Landesrat Mag. Steinkellner: Thema ‚Toter Winkel‘

Förderungen für Konzept zur Verbesserung der Verkehrssicherheit 

Kraftfahrzeuglenker/innen fürchten ihn, Verkehrsexpert/innen warnen vor ihm und Angehörige von Unfallopfern klagen über ihn. Die Rede ist vom ‚Toten Winkel‘. Obwohl diese Gefahrenquelle bekannt ist, kommt es doch immer wieder zu Unfällen. „Durch die technischen Entwicklungen wie beispielsweise elektronische Abbiegeassistenten wird die Verkehrssicherheit kontinuierlich verbessert. Dennoch gilt es auf Gefahren aufmerksam zu machen und besonders schwächere Verkehrsteilnehmer hierfür zu sensibilisieren“, unterstreicht Landesrat für Infrastruktur Mag. Günther Steinkellner.

Ein neues Verkehrssicherheitskonzept, das sich mit den Gefahren des ‚Toten Winkels‘ befasst, wird nun seitens des Infrastrukturressorts gefördert. Dabei handelt es sich um Workshops, welche an oberösterreichischen Schulen für Schüler/innen ab der fünften Schulstufe abgehalten werden. Im Zuge einer vierstündigen Schulung wird sowohl in einem theoretischen, als auch praktischen Teil auf die Gefahren rund um den ‚Toten Winkel‘ aufmerksam gemacht. Besonders in der praktischen Anwendung wird das Verständnis für dieses Sicherheitsproblem geschärft. Die Schüler/innen erhalten dabei wichtige Sicherheitstipps für das zukünftige Umgehen mit dem ‚Toten Winkel‘.
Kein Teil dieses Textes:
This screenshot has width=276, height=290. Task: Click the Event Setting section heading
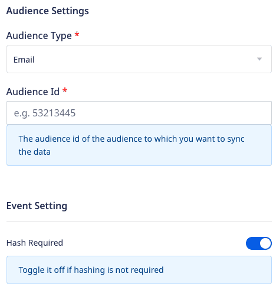(37, 206)
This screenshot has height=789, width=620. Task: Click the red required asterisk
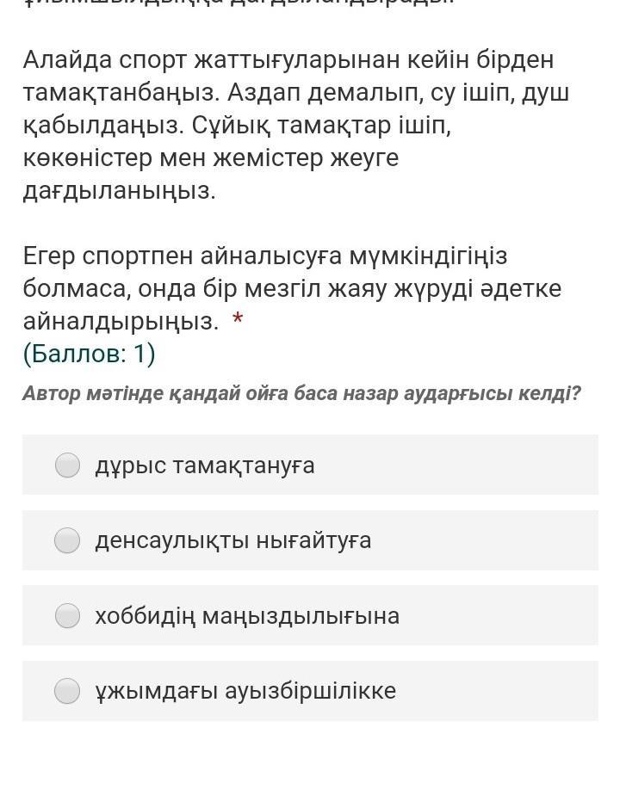pyautogui.click(x=238, y=318)
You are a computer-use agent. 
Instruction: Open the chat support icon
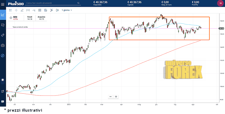(x=3, y=102)
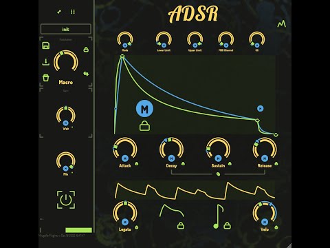
Task: Click the pause bars icon at top
Action: click(x=73, y=12)
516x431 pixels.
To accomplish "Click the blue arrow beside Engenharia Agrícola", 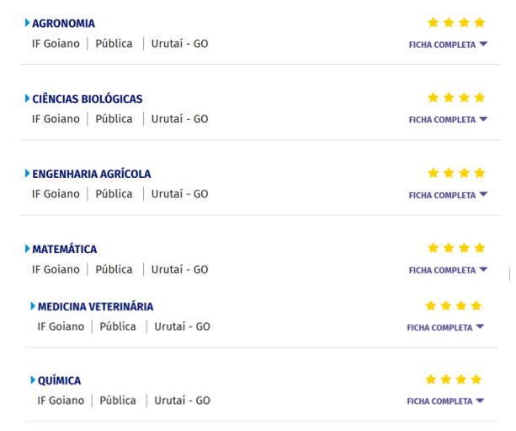I will point(27,174).
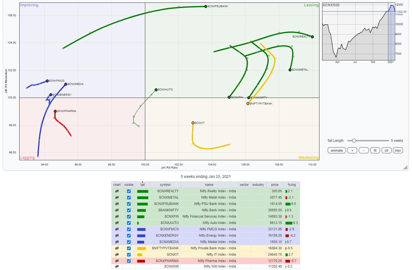Viewport: 412px width, 270px height.
Task: Open chart icon for $CNX500 benchmark row
Action: click(x=117, y=266)
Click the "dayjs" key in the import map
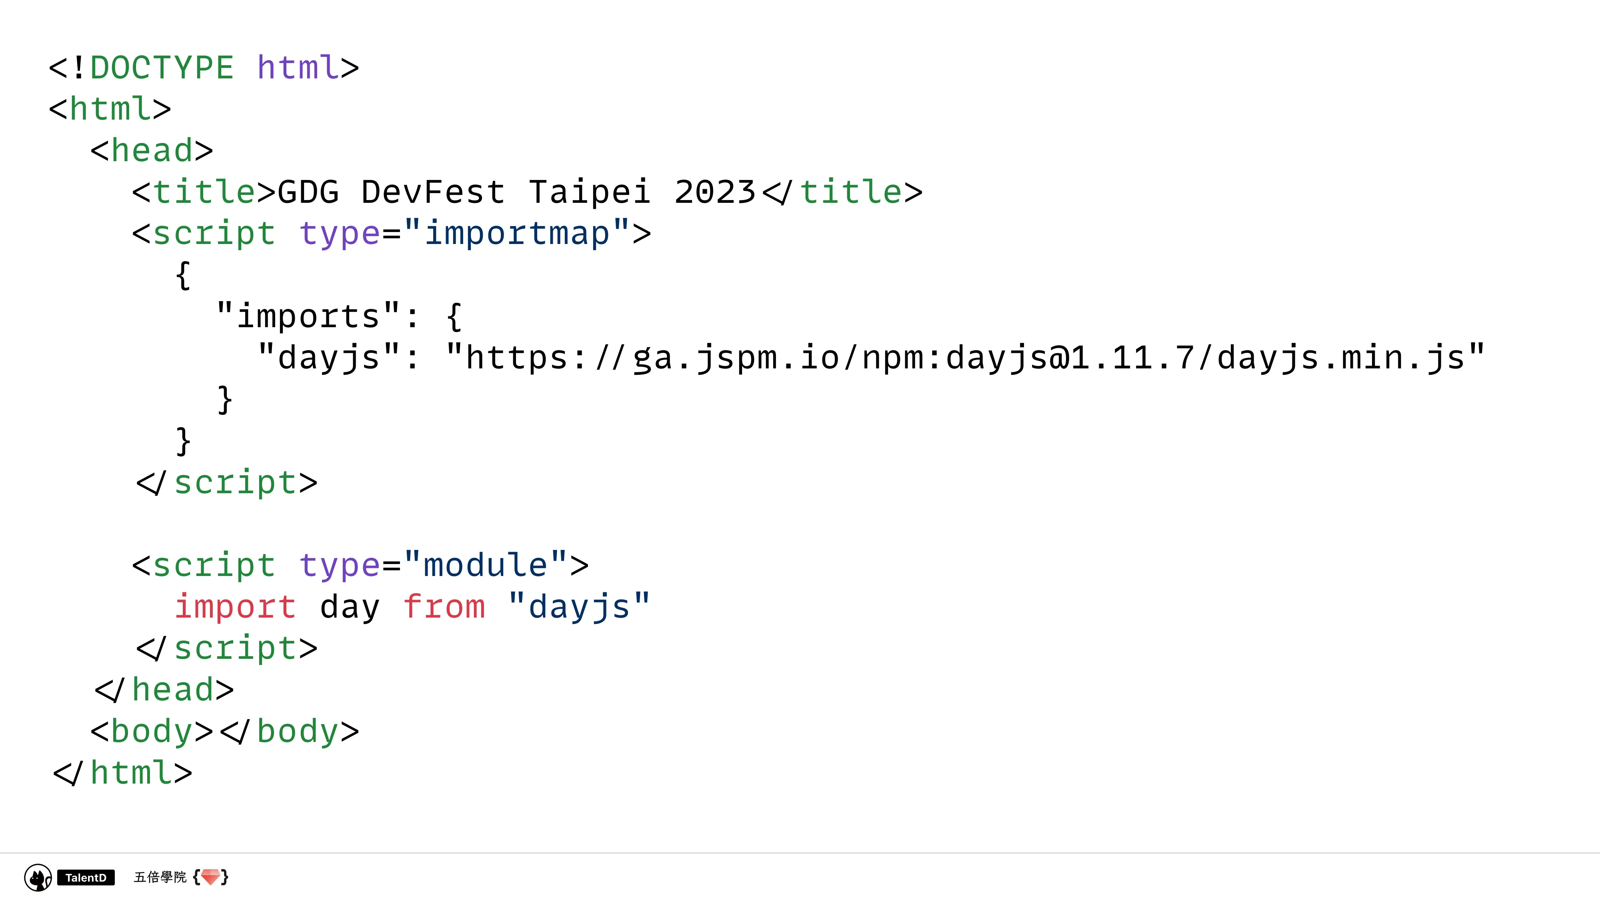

An rund 30 Schulen sind diese Veranstaltungen geplant. Gefördert wird dieses Projekt mit rund 16.400 Euro. „Mit diesem Pilotprojekt wollen wir die Verkehrssicherheit im Zusammenhang mit dem wichtigen Thema ‚Toter Winkel‘ nachhaltig verbessern“, so Steinkellner abschließend.